== Work item ==
The lines below, all of them, should be returned exactly as they appear.

+++

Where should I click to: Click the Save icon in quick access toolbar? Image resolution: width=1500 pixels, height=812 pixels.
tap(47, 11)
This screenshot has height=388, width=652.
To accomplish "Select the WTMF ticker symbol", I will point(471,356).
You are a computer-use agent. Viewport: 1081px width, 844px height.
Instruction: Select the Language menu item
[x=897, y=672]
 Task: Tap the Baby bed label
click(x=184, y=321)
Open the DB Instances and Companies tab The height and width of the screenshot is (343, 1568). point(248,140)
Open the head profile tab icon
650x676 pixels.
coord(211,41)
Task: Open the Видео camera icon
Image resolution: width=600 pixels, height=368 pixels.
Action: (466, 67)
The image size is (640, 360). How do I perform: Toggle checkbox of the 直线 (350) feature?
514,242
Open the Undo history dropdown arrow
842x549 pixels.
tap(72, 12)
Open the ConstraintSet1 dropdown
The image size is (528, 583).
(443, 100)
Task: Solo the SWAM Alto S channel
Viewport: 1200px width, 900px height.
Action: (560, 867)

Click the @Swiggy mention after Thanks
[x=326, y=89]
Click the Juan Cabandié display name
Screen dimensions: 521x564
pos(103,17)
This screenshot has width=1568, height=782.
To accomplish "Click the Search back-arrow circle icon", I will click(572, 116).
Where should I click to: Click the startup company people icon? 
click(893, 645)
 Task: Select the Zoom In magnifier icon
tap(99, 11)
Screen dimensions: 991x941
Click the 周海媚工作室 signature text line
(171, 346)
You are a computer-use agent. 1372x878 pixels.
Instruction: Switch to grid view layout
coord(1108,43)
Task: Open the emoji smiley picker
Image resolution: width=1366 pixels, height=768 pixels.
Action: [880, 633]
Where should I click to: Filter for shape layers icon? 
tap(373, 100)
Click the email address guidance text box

+++

== Solution ==
Where should I click to: Click the Save icon in quick access toolbar? Image resolution: width=1500 pixels, height=812 pixels.
tap(47, 11)
This screenshot has height=388, width=652.
To accomplish "Select the WTMF ticker symbol", I will point(471,356).
You are a computer-use agent. Viewport: 1081px width, 844px height.
Instruction: Select the Language menu item
[x=897, y=672]
 Task: Tap the Baby bed label
click(x=184, y=321)
Open the DB Instances and Companies tab The height and width of the screenshot is (343, 1568). point(248,140)
Open the head profile tab icon
650x676 pixels.
coord(211,41)
Task: Open the Видео camera icon
Image resolution: width=600 pixels, height=368 pixels.
Action: (466, 67)
The image size is (640, 360). How do I perform: Toggle checkbox of the 直线 (350) feature?
514,242
Open the Undo history dropdown arrow
842x549 pixels.
tap(72, 12)
Open the ConstraintSet1 dropdown
The image size is (528, 583).
(443, 100)
Task: Solo the SWAM Alto S channel
Viewport: 1200px width, 900px height.
Action: (560, 867)

Click the @Swiggy mention after Thanks
[x=326, y=89]
Click the Juan Cabandié display name
Screen dimensions: 521x564
pos(103,17)
This screenshot has width=1568, height=782.
To accomplish "Click the Search back-arrow circle icon", I will click(572, 116).
Where should I click to: Click the startup company people icon? 
click(893, 645)
 Task: Select the Zoom In magnifier icon
tap(99, 11)
Screen dimensions: 991x941
Click the 周海媚工作室 signature text line
(171, 346)
You are a computer-use agent. 1372x878 pixels.
Instruction: Switch to grid view layout
coord(1108,43)
Task: Open the emoji smiley picker
Image resolution: width=1366 pixels, height=768 pixels.
Action: [880, 633]
Where should I click to: Filter for shape layers icon? 
tap(373, 100)
Click the email address guidance text box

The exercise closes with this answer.